Task description
Repeat the records exactly, minus the pictures.

Content starts

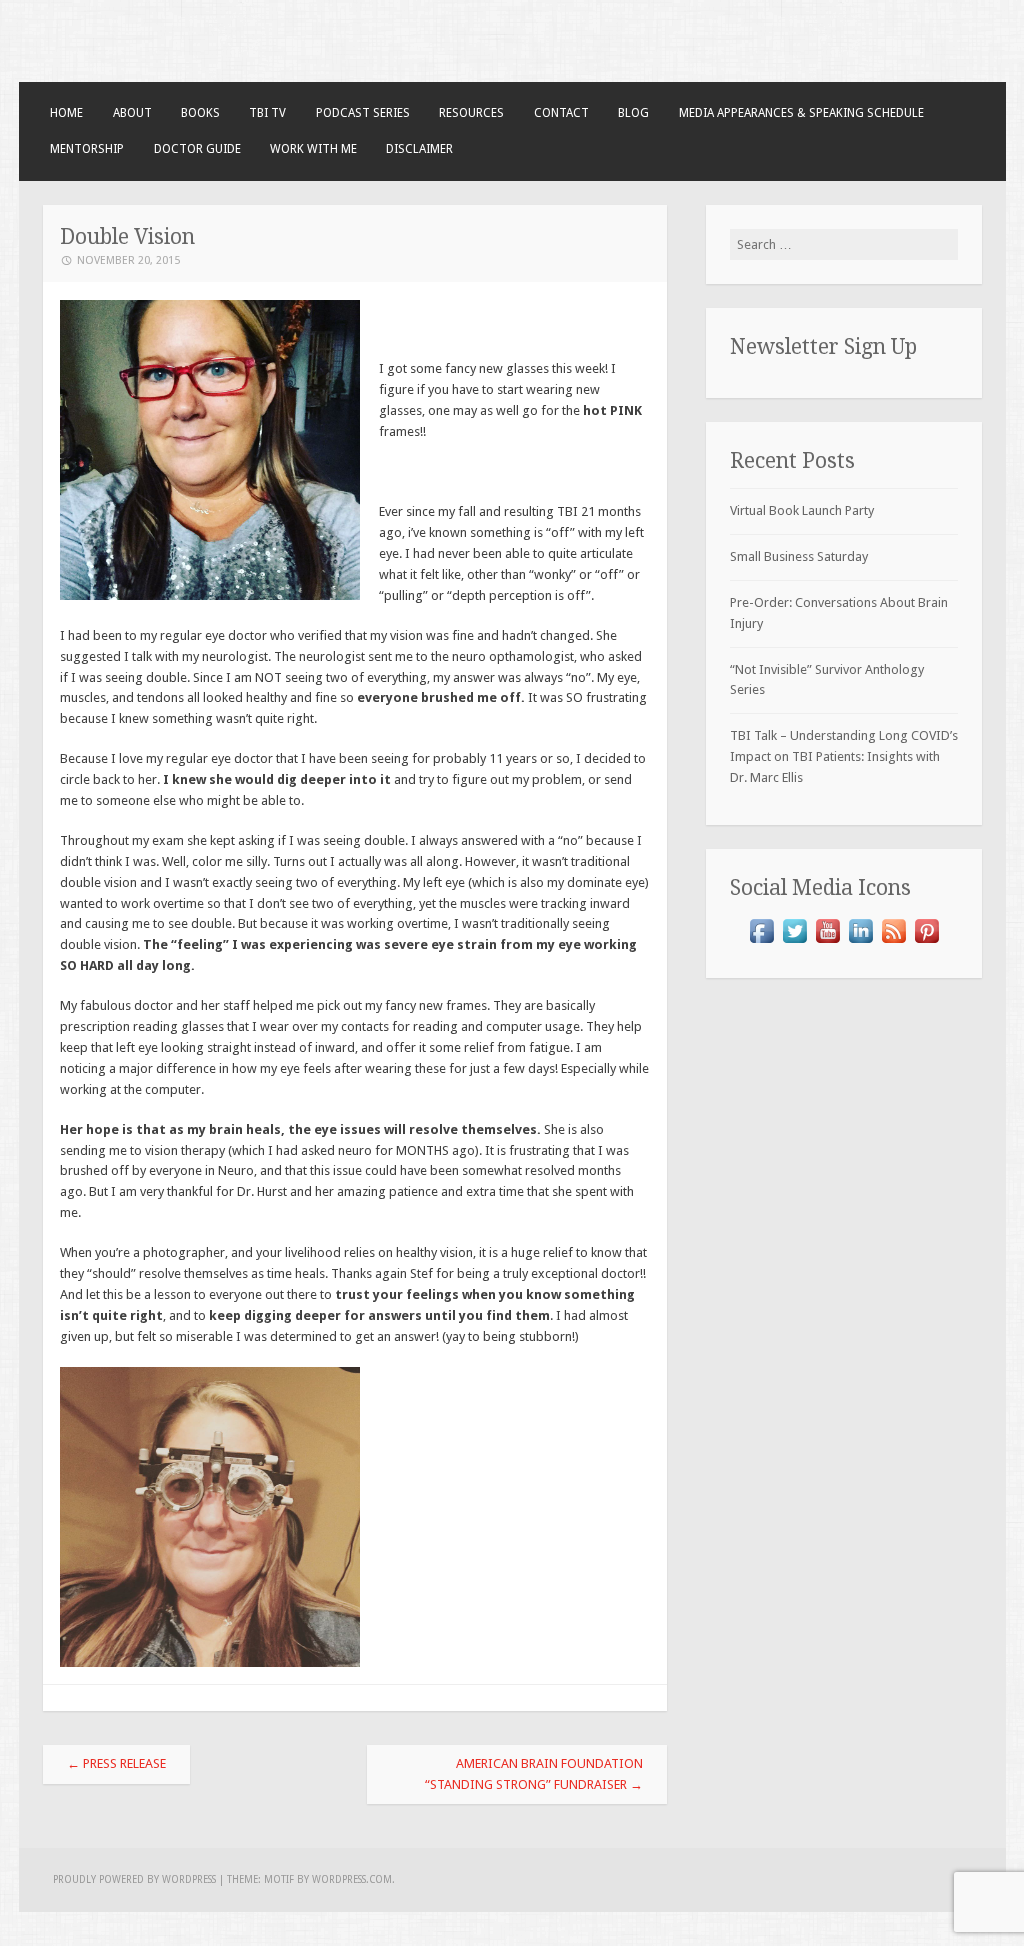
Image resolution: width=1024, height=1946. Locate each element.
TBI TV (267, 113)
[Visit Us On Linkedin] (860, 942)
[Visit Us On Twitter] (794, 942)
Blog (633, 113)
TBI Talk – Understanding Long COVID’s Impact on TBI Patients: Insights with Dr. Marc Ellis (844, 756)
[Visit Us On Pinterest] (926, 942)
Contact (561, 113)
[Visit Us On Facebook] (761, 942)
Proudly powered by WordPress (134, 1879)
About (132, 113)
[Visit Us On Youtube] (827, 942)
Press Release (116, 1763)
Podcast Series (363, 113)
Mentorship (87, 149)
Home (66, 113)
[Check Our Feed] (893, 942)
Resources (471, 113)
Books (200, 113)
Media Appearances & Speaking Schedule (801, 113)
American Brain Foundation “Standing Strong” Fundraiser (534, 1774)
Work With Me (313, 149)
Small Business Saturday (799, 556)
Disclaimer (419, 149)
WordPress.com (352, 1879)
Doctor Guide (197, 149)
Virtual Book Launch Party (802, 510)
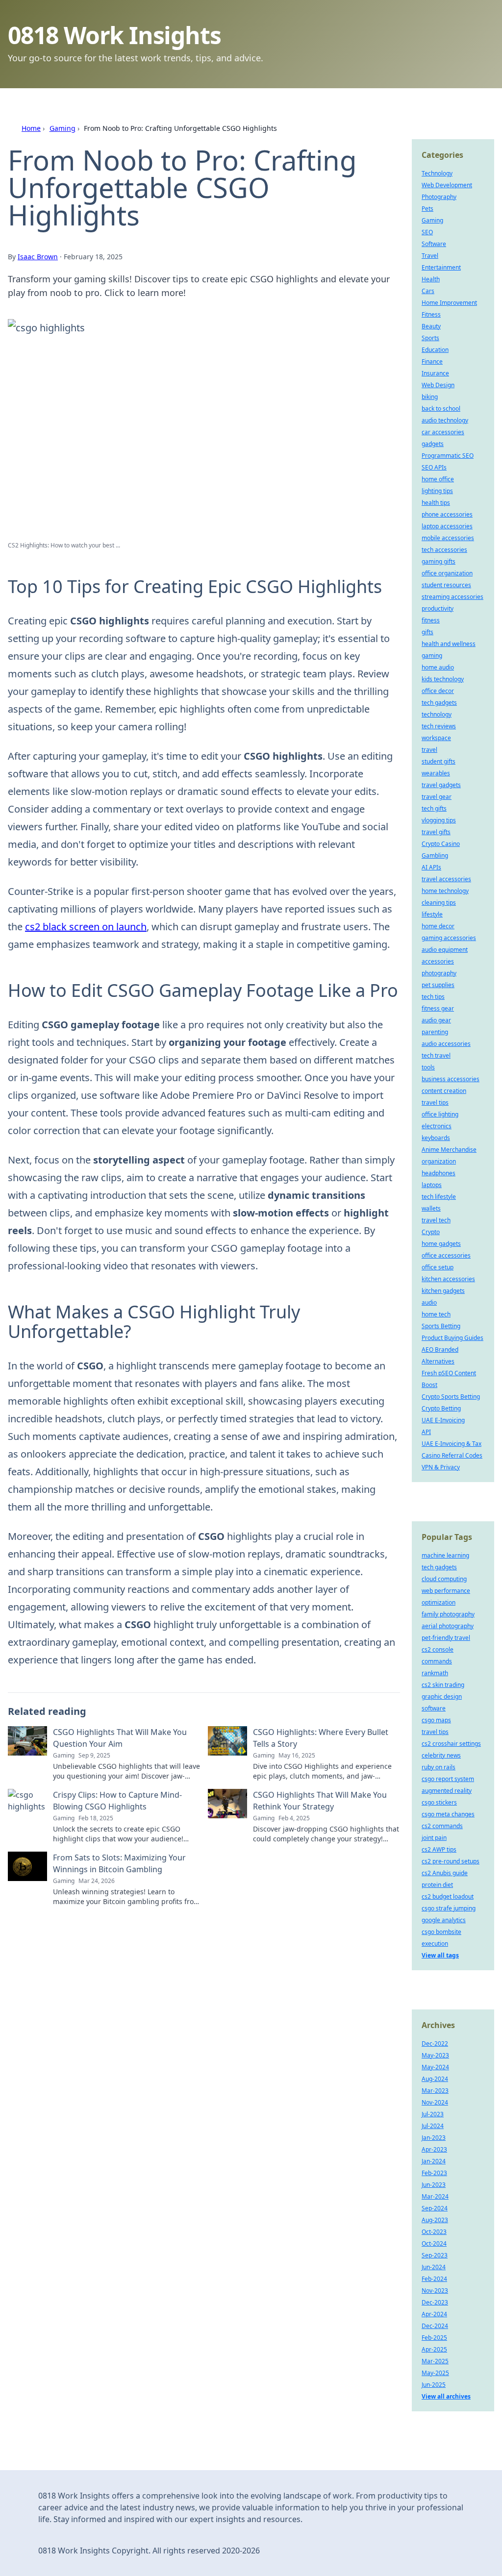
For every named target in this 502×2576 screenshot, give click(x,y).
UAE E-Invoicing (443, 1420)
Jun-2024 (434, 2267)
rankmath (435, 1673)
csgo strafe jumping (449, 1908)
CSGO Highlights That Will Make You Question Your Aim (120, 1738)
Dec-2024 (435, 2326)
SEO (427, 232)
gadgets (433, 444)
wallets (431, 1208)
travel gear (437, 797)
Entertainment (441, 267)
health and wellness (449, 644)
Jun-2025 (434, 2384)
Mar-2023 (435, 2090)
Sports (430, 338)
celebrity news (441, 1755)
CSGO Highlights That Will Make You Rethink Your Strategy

Content ends

Task result
Image resolution: width=1024, height=1946. Locate each element.
TBI TV (267, 113)
[Visit Us On Linkedin] (860, 942)
[Visit Us On Twitter] (794, 942)
Blog (633, 113)
TBI Talk – Understanding Long COVID’s Impact on TBI Patients: Insights with Dr. Marc Ellis (844, 756)
[Visit Us On Pinterest] (926, 942)
Contact (561, 113)
[Visit Us On Facebook] (761, 942)
Proudly powered by WordPress (134, 1879)
About (132, 113)
[Visit Us On Youtube] (827, 942)
Press Release (116, 1763)
Podcast Series (363, 113)
Mentorship (87, 149)
Home (66, 113)
[Check Our Feed] (893, 942)
Resources (471, 113)
Books (200, 113)
Media Appearances & Speaking Schedule (801, 113)
American Brain Foundation “Standing Strong” Fundraiser (534, 1774)
Work With Me (313, 149)
Small Business Saturday (799, 556)
Disclaimer (419, 149)
WordPress.com (352, 1879)
Doctor Guide (197, 149)
Virtual Book Launch Party (802, 510)
For every named target in this 502×2576 screenshot, give click(x,y).
UAE E-Invoicing (443, 1420)
Jun-2024 (434, 2267)
rankmath (435, 1673)
csgo strafe jumping (449, 1908)
CSGO Highlights That Will Make You Question Your Aim (120, 1738)
Dec-2024 (435, 2326)
SEO (427, 232)
gadgets (433, 444)
wallets (431, 1208)
travel gear (437, 797)
Entertainment (441, 267)
health and wellness (449, 644)
Jun-2025 (434, 2384)
Mar-2023 (435, 2090)
Sports (430, 338)
celebrity news (441, 1755)
CSGO Highlights That Will Make You Rethink Your Strategy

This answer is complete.